__Exercise instructions__:
**a.** In the DZXQ radio station text, where is the station's transmitter located?
**b.** Please extend the DZXQ radio station text past its last sentence.

__Reading text__:
start

DZXQ (1350 AM), on-air as Radyo La Verdad 1350, is a radio station owned by Information Broadcast Unlimited and operated by Breakthrough and Milestones Productions International. Its studio and offices are located at La Verdad Christian College (LVCC) in Caloocan, while its transmitter is located along Kagitingan St., Brgy. Muzon, Malabon.

History

1973-2011: DZXQ
The station was established in 1973 under the ownership of Mabuhay Broadcasting System. During the martial law era, DZXQ was as a music station, competing with top-rater DWBL. Notable personalities of the station were Divine Pascual and Bobby Ante.

In 1986, DZXQ reformatted into a talk station, offering brokered programming, and carried the slogan "Kaibigan ng Masa". In the early 1990s, it moved to The Centerpoint Building in Ortigas Center, Pasig. Since then, it was the home of the Powerhouse Broadcasters such as Nar Pineda, Roger Arienda (who was once one of the anchors of DZMM), Rolly Canon, Narissa Gonzalez, Ducky Paredes, Jhino Parrucho, Ruben Ilagan, Popo Villanueva, Roland Lumagbas, Dr. Erick San Juan, Reggie Vizmanos and Roy Señeres. It was also the home of "An Affair with Baby Tsina", a lifestyle radio show. It aired Chinese Programming from 9pm - 12mn.

On March 6, 2011, DZXQ went off the air a few days after it is acquired by a new set of investors, whose immediate plans are to close only for six months. The affected broadcasters were informed that the station had been sold. Nar Pineda and the Powerhouse Broadcasters were forced to move to DWSS, while some moved to DWBL.

end

__Extracted entries__:
start

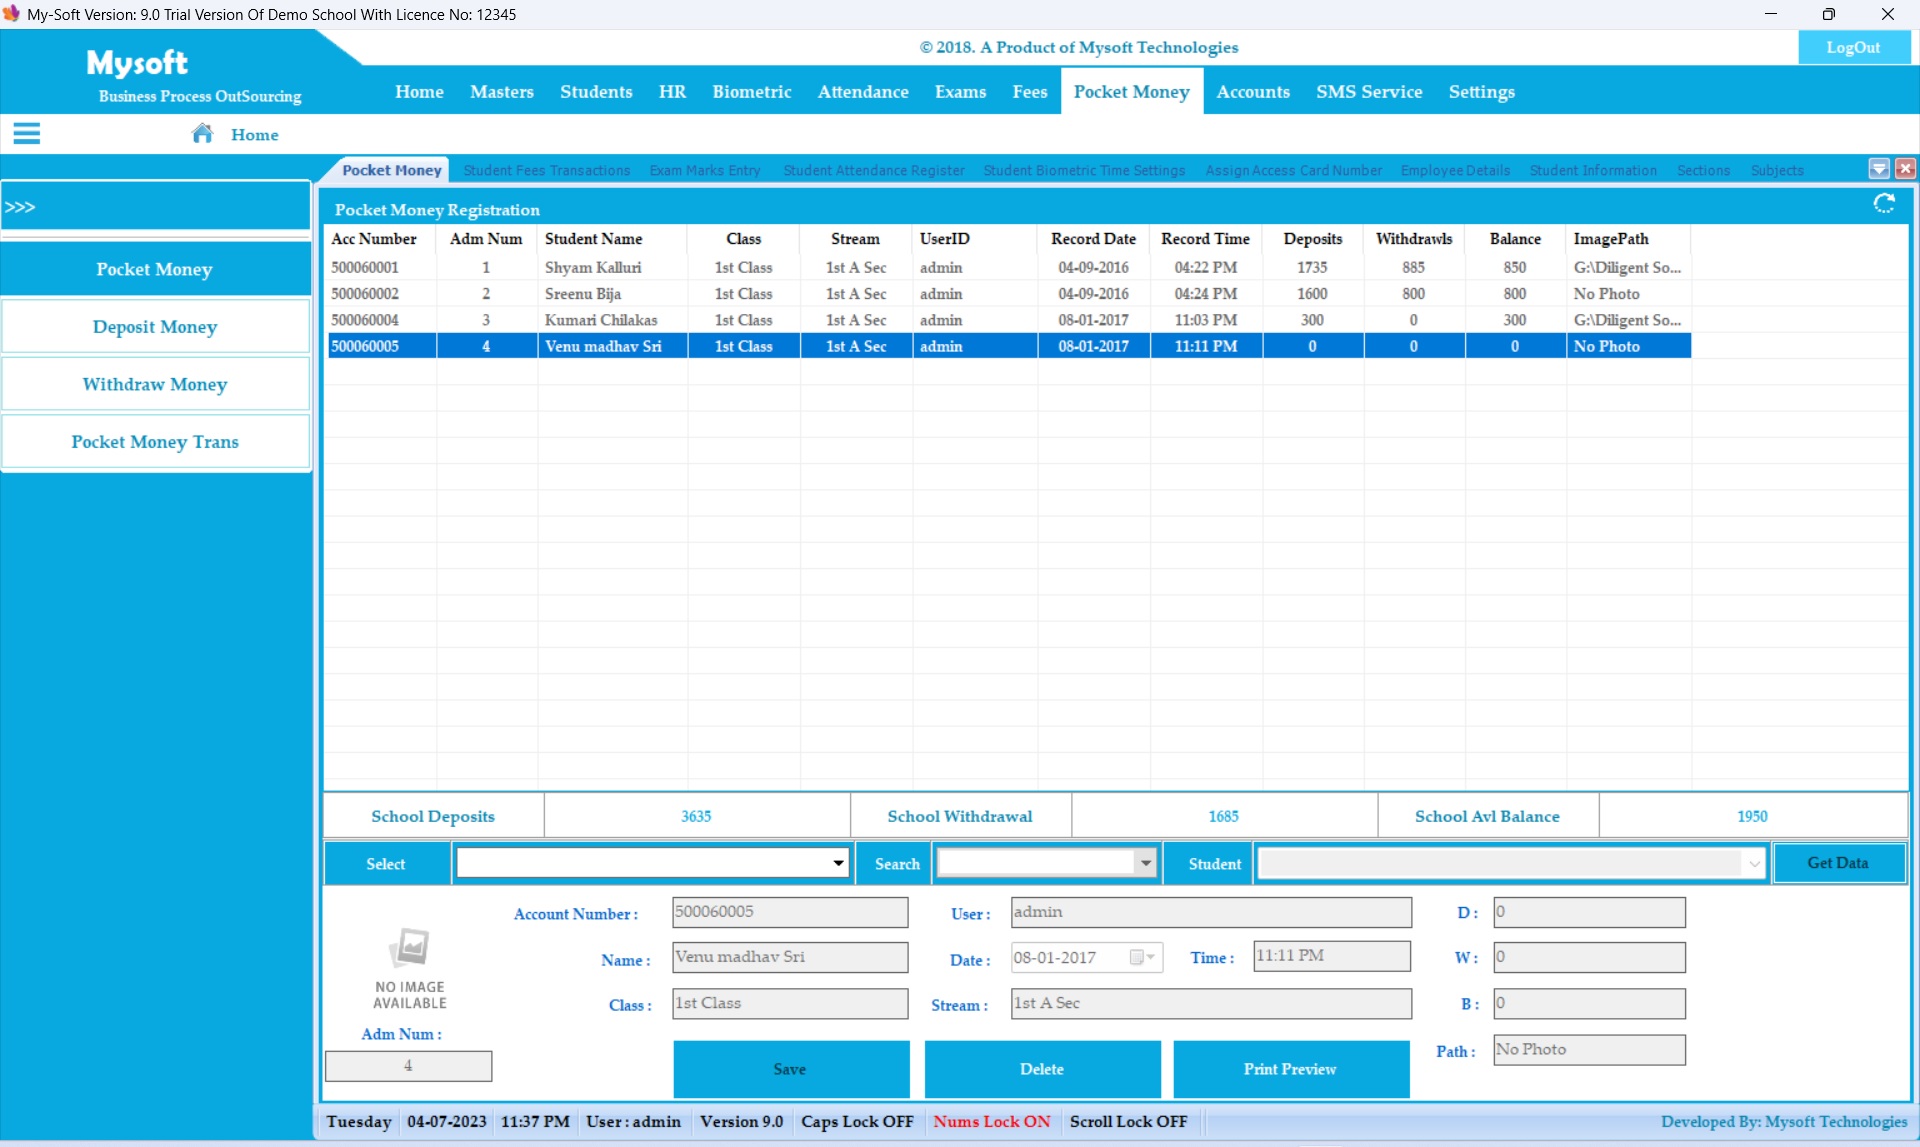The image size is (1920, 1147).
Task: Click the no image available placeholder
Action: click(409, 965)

end
start

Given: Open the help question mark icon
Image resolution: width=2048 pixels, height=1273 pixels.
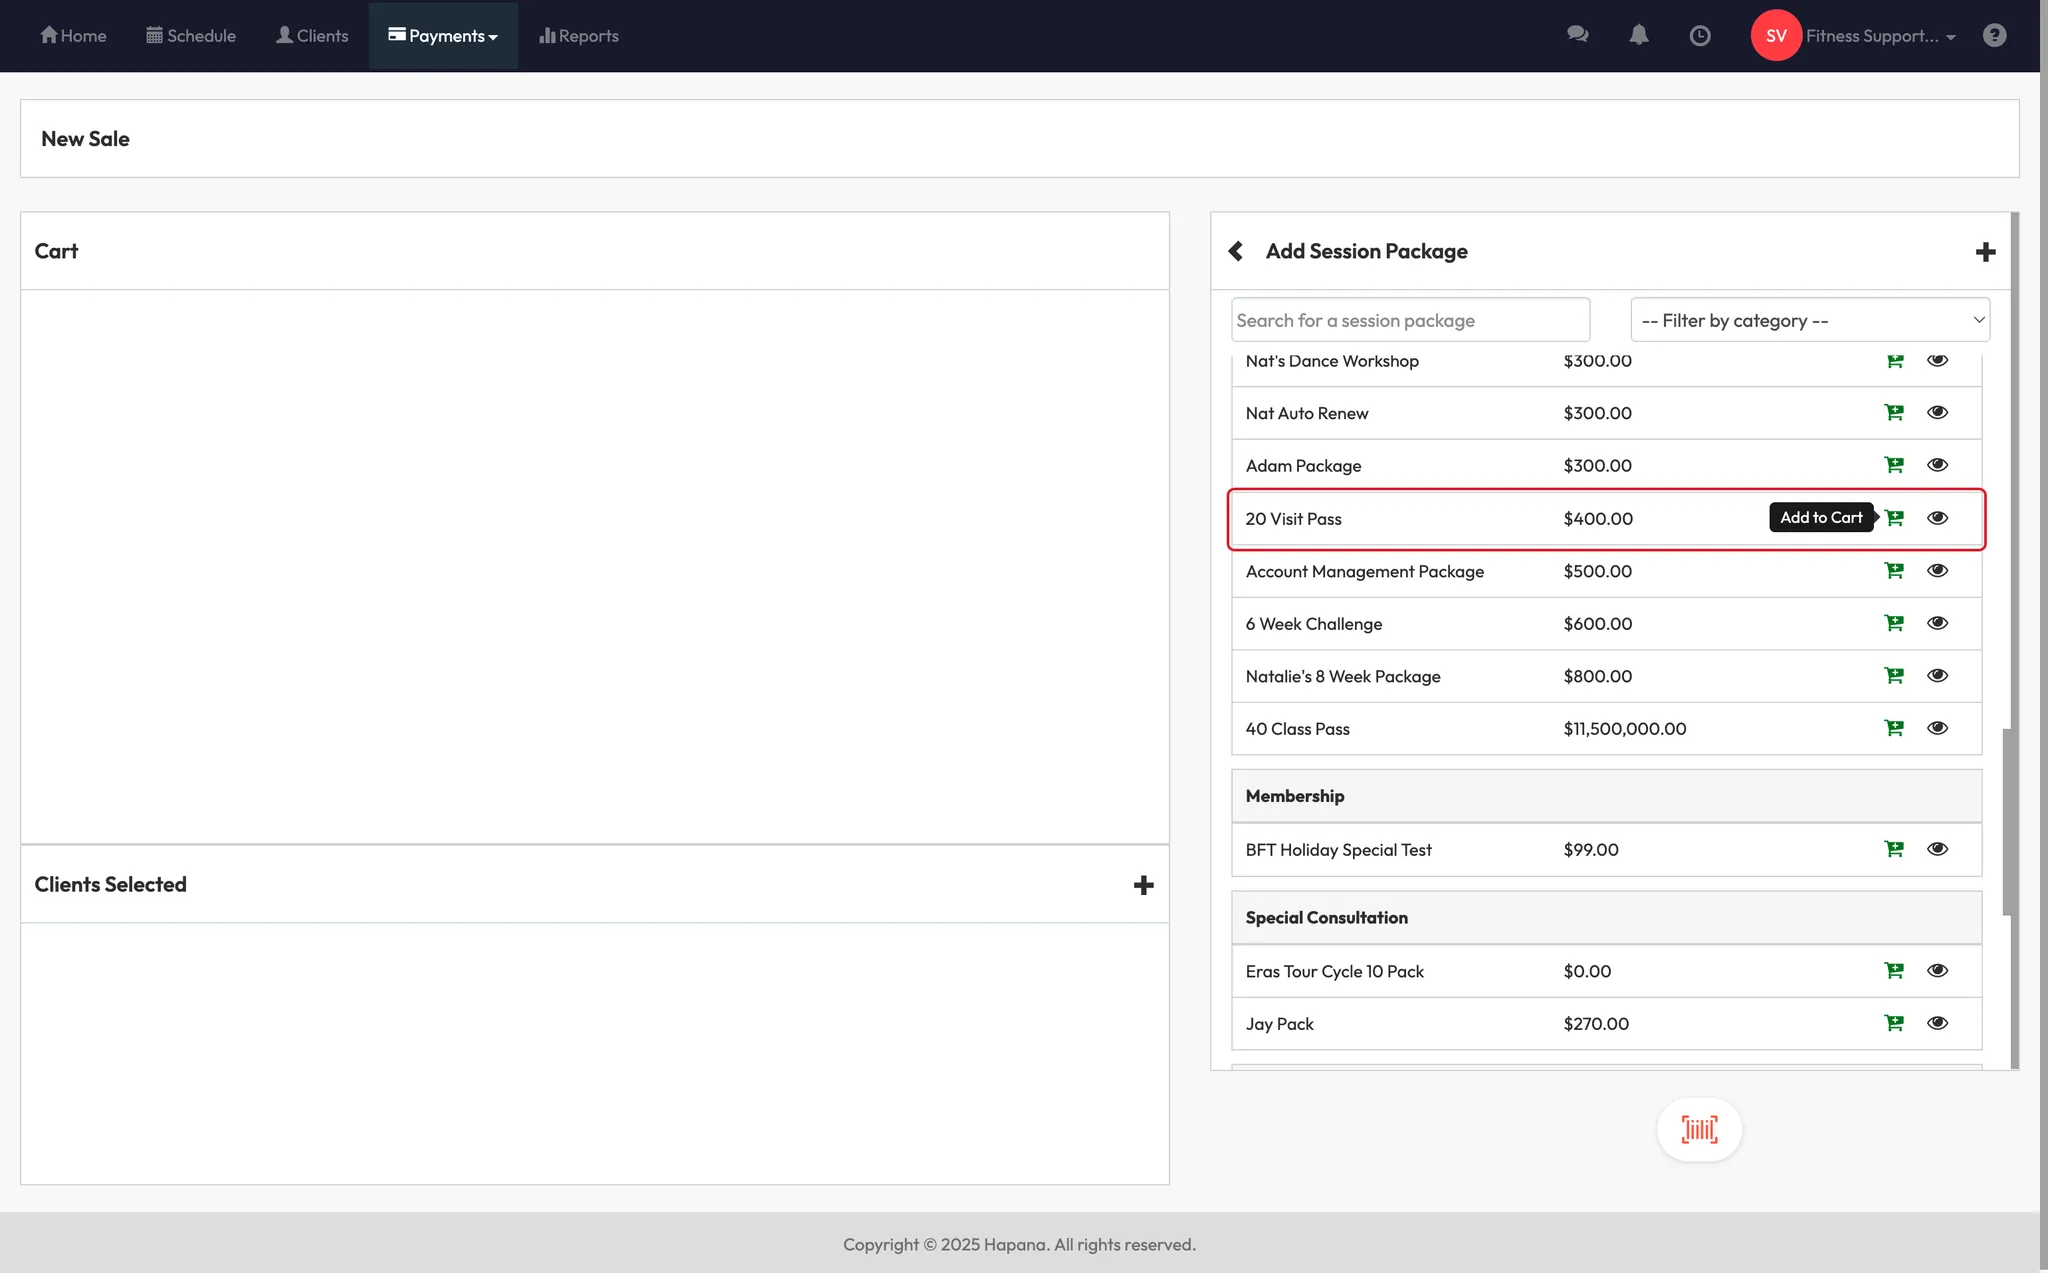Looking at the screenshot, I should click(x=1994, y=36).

end
start

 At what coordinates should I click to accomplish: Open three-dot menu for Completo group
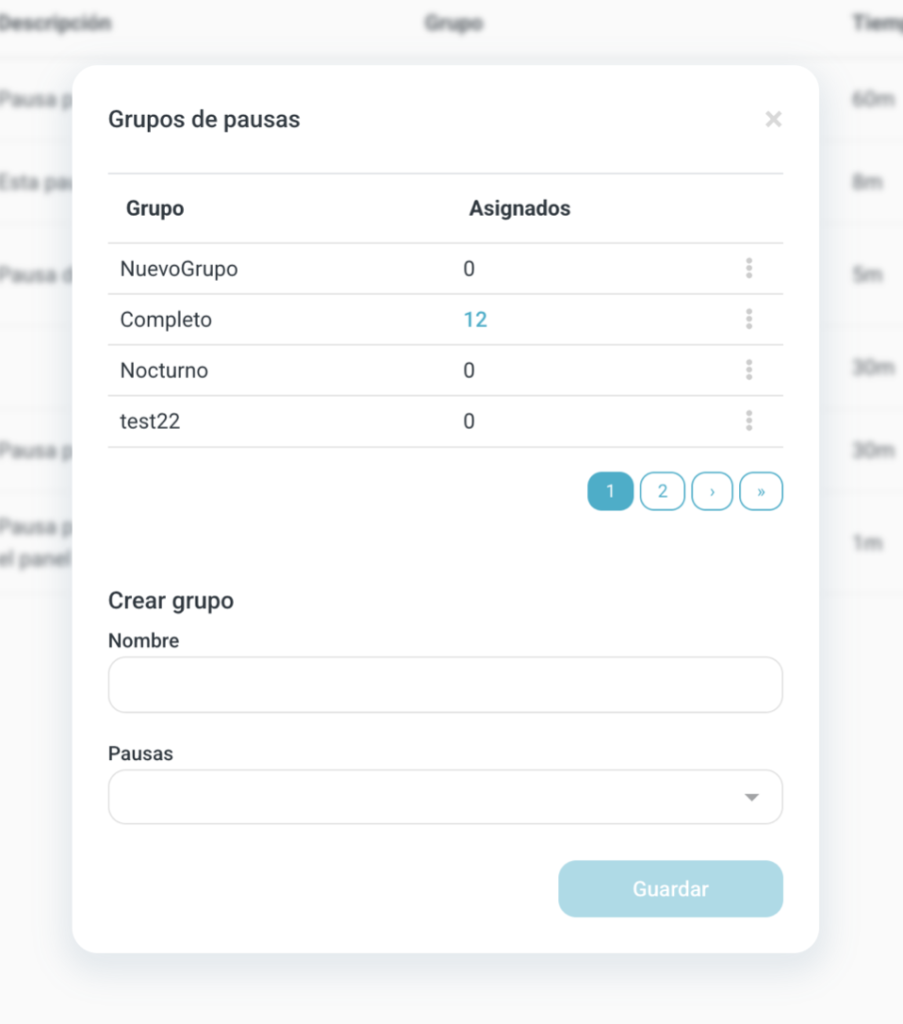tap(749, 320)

end

__Exercise results__:
**a.** Along Kagitingan St., Brgy. Muzon, Malabon.

**b.**
2011-present: UNTV Radio

It was later found out that these new investors are related to Information Broadcast Unlimited and UNTV. Breakthrough and Milestones Productions International took over the station's operations. In November 2011, the station returned on air as a simulcast of UNTV. Other timeslots were mostly filled by religious content provided by Ang Dating Daan. It also moved to its current home in UNTV Building.

On January 16, 2012, the station was formally launched as UNTV Radio La Verdad (Spanish word for "the truth radio"). Its mission is to bring back the glory of radio, from the current trend which is radio sans images or “Radio on TV” (TeleRadyo). UNTV Radio also introduced a mobile radio booth, a first in Philippine Radio history, where it broadcast from a specific location via see thru mobile studio vehicle.

In 2017, UNTV Radio was rebranded to Radyo La Verdad with a new logo and slogan "Totoong Balita, Tunay na Kalinga Para sa Kapwa". At the same year, it upgraded its transmitter facilities, which includes its transmitter house and a concrete catwalk, and replaced its four-decade old analog tube-type 10-kW transmitter with its brand new 50 kW solid-state radio transmitter.

In 2016, UNTV Radio conducted its first Student Reporters' Convention  held in Apalit, Pampanga. Currently, the radio station has Student Reporters across the country and abroad known as "La Verdad Correspondents".

Notable Anchors
 Kuya Daniel Razon (UNTV-BMPI President CEO) 
 Manolo Favis (formerly from DZBB)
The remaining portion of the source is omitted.